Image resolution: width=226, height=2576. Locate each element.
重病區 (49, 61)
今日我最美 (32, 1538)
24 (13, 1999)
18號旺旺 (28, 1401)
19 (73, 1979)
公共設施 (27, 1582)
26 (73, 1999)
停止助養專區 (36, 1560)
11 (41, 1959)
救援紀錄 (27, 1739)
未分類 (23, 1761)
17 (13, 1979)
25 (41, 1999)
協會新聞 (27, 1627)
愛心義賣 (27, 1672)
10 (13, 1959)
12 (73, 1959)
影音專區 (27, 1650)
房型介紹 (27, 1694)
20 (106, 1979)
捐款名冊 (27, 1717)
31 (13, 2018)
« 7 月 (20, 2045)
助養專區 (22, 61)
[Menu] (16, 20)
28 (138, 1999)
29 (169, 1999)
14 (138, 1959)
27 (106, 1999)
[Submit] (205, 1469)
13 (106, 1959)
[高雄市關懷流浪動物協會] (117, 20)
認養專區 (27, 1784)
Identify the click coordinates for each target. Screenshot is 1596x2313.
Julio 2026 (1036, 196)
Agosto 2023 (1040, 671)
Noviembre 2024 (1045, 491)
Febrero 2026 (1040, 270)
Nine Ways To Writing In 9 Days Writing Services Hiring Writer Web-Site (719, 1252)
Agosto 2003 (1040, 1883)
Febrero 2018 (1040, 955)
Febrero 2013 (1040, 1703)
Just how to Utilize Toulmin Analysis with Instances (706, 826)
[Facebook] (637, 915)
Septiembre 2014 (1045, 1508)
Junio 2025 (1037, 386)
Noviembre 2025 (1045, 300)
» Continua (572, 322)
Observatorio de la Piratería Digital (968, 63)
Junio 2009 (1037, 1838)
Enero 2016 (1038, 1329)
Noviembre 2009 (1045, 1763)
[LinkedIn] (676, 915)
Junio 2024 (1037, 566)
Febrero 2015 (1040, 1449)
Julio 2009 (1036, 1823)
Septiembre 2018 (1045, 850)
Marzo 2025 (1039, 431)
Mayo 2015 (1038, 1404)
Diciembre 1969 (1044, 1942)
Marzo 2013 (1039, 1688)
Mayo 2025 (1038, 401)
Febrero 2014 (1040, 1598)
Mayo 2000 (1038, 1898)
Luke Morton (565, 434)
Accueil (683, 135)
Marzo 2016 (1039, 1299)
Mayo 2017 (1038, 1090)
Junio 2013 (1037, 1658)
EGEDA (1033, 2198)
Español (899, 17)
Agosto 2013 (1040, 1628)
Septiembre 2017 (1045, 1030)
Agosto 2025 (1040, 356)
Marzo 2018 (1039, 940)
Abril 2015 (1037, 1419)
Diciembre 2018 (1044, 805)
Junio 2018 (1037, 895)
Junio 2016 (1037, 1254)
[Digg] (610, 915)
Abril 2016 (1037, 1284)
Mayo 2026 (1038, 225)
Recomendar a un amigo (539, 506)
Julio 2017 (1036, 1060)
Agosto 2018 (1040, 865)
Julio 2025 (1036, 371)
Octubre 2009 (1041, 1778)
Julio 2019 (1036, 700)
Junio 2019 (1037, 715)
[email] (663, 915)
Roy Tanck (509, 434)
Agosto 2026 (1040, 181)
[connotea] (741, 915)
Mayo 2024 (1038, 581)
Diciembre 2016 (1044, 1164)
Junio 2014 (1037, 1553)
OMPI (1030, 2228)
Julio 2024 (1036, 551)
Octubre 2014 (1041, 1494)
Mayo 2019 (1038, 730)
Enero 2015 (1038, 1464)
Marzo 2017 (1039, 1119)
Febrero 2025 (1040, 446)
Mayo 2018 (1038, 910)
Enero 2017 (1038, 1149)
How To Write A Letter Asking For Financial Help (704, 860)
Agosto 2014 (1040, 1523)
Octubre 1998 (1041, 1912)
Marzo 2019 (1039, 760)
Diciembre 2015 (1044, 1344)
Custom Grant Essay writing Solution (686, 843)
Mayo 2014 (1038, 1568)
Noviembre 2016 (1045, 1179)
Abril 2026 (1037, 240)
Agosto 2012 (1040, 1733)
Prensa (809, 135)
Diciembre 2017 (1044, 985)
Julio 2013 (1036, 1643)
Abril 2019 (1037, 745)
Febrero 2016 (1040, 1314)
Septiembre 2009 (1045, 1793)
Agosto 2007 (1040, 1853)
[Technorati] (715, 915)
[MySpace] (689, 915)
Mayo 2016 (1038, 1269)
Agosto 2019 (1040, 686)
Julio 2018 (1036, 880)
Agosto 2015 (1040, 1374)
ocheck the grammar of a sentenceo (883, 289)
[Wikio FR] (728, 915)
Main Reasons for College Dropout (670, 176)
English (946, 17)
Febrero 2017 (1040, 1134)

□ □ □ □

▶ [ASSIGNMENT] For each line above that includes "Marzo", copy the line.

▶ [ANSWER FOR THIS EXERCISE]
Marzo 2025 (1039, 431)
Marzo 2013 (1039, 1688)
Marzo 2016 (1039, 1299)
Marzo 2018 (1039, 940)
Marzo 2017 (1039, 1119)
Marzo 2019 (1039, 760)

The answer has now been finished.